==== Текст для чтения ====

В третьем томе «Капитала» есть такая фраза: «Монетарная система по преимуществу католическая, кредитная по преимуществу - протестантская. В бумажных деньгах денежное бытие товаров является лишь общественным бытием». С поправкой на кредитную систему индульгенций с этим легко согласиться. И уж совсем справедливо данное утверждение звучит по отношению к искусству авангарда - знаковой системе, которая стала идеологической скрепой крупной демократической империи.
По сути, авангард - это отрегулированная кредитная система, в которой музеи выступают в качестве банков, обеспечивающих кредит, кураторы - это брокеры, а выставки - суть залоговые аукционы. Произведения авангарда в такой же мере представляют искусство, в какой нарезанная бумага представляет золото, и сложная система взаимоотношений кураторов и директоров музеев в точности копирует многоступенчатую систему кредитования.
Эта тяжеловесная конструкция необходима потому, что авангард меняется не просто на деньги, он является инструментом идеологии, манипулирования сознанием, и обменивается прежде всего на власть. Произведение (клякса или полоска) не значимо само по себе - но представляет огромную ценность в качестве векселя, заверенного теми, кто отвечает за всю систему целиком. Векселя и расписки, удостоверяющие, что данные кляксы являются искусством, действуют только на территории данной империи (вообразите произведение Поллока или Малевича в Африке, где кляксы производятся невзначай и общественной цены не имеют), и лишь экстенсивное разрастание демократической империи обеспечивает хождение расписок в мире. Допустить, чтобы система расписок оказалась уязвимой по отношению к монетарной системе - невозможно. В той мере, в какой демократическая империя имеет тенденцию к экстенсивному росту, она нуждается в единой знаковой и кредитной системе повсеместно. В этом смысле - то есть в качестве олицетворения кредитной политики демократической империи - так называемый авангард является контрреволюционным искусством, производящим тотемы власти, и любое выступление против авангарда будет рассматриваться как нежелательная и вредная по отношению к системе революция.
Именно как нежелательная революция рассматривалось некогда христианское искусство внутри системы ценностей языческой империи.

==== Представленные данные ====

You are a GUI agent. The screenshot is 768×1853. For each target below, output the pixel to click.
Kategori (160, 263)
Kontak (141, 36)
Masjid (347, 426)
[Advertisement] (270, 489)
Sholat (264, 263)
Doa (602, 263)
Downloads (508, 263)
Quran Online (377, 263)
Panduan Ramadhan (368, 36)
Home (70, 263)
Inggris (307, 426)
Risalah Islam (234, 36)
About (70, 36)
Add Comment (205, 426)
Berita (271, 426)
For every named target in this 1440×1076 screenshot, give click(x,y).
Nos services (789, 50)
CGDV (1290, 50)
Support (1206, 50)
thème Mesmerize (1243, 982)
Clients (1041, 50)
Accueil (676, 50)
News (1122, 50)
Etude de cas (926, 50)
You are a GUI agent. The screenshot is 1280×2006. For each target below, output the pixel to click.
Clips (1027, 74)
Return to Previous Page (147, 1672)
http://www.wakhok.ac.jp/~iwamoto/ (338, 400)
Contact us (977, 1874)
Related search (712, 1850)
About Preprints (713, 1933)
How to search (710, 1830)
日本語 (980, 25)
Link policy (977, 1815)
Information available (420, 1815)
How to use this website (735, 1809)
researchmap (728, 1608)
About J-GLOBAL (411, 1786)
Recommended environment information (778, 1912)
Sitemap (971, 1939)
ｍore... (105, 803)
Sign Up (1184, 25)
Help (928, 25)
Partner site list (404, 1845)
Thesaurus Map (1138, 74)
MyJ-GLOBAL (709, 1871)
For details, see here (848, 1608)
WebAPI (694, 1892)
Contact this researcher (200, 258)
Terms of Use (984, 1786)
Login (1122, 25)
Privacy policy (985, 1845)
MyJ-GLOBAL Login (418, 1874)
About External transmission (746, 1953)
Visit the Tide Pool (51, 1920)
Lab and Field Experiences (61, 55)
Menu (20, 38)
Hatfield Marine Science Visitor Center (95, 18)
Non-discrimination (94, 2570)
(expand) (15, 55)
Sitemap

====

Задание: Замените «католическая» на «православная» в отрывке текста об авангарде от «В третьем томе» до «крупной демократической империи.» и приведите этот отрывок целиком.

Решение задания:
В третьем томе «Капитала» есть такая фраза: «Монетарная система по преимуществу православная, кредитная по преимуществу - протестантская. В бумажных деньгах денежное бытие товаров является лишь общественным бытием». С поправкой на кредитную систему индульгенций с этим легко согласиться. И уж совсем справедливо данное утверждение звучит по отношению к искусству авангарда - знаковой системе, которая стала идеологической скрепой крупной демократической империи.